_WHAT IS NEEDED_
Duplicate each of the rows below line for line, leaving every word, number, and symbol unchanged.

#### SUPPLIED MATERIAL

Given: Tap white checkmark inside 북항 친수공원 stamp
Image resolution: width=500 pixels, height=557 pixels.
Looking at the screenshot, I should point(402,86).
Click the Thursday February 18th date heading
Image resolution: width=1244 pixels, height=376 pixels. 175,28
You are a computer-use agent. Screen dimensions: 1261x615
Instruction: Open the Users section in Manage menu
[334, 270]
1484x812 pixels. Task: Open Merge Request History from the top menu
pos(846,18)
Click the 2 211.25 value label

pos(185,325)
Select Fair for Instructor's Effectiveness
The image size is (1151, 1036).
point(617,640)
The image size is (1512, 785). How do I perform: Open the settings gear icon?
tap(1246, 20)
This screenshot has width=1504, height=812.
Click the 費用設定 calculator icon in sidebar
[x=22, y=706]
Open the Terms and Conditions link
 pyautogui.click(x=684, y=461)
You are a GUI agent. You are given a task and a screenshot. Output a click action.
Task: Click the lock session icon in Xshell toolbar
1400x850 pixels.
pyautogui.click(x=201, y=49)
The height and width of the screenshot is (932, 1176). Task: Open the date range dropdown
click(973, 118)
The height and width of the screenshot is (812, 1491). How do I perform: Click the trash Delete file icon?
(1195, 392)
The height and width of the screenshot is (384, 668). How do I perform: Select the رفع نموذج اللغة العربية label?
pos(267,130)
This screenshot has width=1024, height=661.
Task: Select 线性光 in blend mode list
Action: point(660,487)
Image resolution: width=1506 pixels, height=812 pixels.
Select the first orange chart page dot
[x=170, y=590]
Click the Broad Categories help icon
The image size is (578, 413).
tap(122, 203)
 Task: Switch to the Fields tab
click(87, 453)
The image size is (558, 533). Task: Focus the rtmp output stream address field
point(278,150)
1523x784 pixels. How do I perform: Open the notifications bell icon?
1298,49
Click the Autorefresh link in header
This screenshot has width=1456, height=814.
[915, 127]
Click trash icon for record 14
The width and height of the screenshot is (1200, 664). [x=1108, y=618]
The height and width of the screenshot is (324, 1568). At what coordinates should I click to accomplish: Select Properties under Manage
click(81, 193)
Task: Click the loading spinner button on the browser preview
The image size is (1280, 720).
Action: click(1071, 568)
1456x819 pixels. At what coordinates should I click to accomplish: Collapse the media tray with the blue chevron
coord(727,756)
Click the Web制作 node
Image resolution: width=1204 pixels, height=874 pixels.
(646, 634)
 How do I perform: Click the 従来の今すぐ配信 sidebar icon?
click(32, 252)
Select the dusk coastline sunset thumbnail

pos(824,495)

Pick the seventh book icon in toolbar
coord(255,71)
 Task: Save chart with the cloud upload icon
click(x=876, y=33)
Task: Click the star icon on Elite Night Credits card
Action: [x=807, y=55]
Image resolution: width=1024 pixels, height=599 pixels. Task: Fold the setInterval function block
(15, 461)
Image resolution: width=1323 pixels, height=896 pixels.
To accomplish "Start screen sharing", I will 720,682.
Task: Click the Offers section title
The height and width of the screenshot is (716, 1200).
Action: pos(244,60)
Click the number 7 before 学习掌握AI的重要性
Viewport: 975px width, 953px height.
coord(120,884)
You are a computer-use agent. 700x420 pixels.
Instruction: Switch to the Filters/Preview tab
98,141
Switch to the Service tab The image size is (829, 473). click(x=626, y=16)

########

_WRITTEN RESPONSE_
Given: Tap white checkmark inside 북항 친수공원 stamp
Image resolution: width=500 pixels, height=557 pixels.
Looking at the screenshot, I should point(402,86).
Click the Thursday February 18th date heading
Image resolution: width=1244 pixels, height=376 pixels. 175,28
You are a computer-use agent. Screen dimensions: 1261x615
Instruction: Open the Users section in Manage menu
[334, 270]
1484x812 pixels. Task: Open Merge Request History from the top menu
pos(846,18)
Click the 2 211.25 value label

pos(185,325)
Select Fair for Instructor's Effectiveness
The image size is (1151, 1036).
point(617,640)
The image size is (1512, 785). How do I perform: Open the settings gear icon?
tap(1246, 20)
This screenshot has width=1504, height=812.
Click the 費用設定 calculator icon in sidebar
[x=22, y=706]
Open the Terms and Conditions link
 pyautogui.click(x=684, y=461)
You are a GUI agent. You are given a task and a screenshot. Output a click action.
Task: Click the lock session icon in Xshell toolbar
1400x850 pixels.
pyautogui.click(x=201, y=49)
The height and width of the screenshot is (932, 1176). Task: Open the date range dropdown
click(973, 118)
The height and width of the screenshot is (812, 1491). How do I perform: Click the trash Delete file icon?
(1195, 392)
The height and width of the screenshot is (384, 668). How do I perform: Select the رفع نموذج اللغة العربية label?
pos(267,130)
This screenshot has width=1024, height=661.
Task: Select 线性光 in blend mode list
Action: point(660,487)
Image resolution: width=1506 pixels, height=812 pixels.
Select the first orange chart page dot
[x=170, y=590]
Click the Broad Categories help icon
The image size is (578, 413).
tap(122, 203)
 Task: Switch to the Fields tab
click(87, 453)
The image size is (558, 533). Task: Focus the rtmp output stream address field
point(278,150)
1523x784 pixels. How do I perform: Open the notifications bell icon?
1298,49
Click the Autorefresh link in header
This screenshot has width=1456, height=814.
[915, 127]
Click trash icon for record 14
The width and height of the screenshot is (1200, 664). [x=1108, y=618]
The height and width of the screenshot is (324, 1568). At what coordinates should I click to accomplish: Select Properties under Manage
click(81, 193)
Task: Click the loading spinner button on the browser preview
The image size is (1280, 720).
Action: click(1071, 568)
1456x819 pixels. At what coordinates should I click to accomplish: Collapse the media tray with the blue chevron
coord(727,756)
Click the Web制作 node
Image resolution: width=1204 pixels, height=874 pixels.
(646, 634)
 How do I perform: Click the 従来の今すぐ配信 sidebar icon?
click(32, 252)
Select the dusk coastline sunset thumbnail

pos(824,495)

Pick the seventh book icon in toolbar
coord(255,71)
 Task: Save chart with the cloud upload icon
click(x=876, y=33)
Task: Click the star icon on Elite Night Credits card
Action: [x=807, y=55]
Image resolution: width=1024 pixels, height=599 pixels. Task: Fold the setInterval function block
(15, 461)
Image resolution: width=1323 pixels, height=896 pixels.
To accomplish "Start screen sharing", I will 720,682.
Task: Click the Offers section title
The height and width of the screenshot is (716, 1200).
Action: pos(244,60)
Click the number 7 before 学习掌握AI的重要性
Viewport: 975px width, 953px height.
coord(120,884)
You are a computer-use agent. 700x420 pixels.
Instruction: Switch to the Filters/Preview tab
98,141
Switch to the Service tab The image size is (829, 473). click(x=626, y=16)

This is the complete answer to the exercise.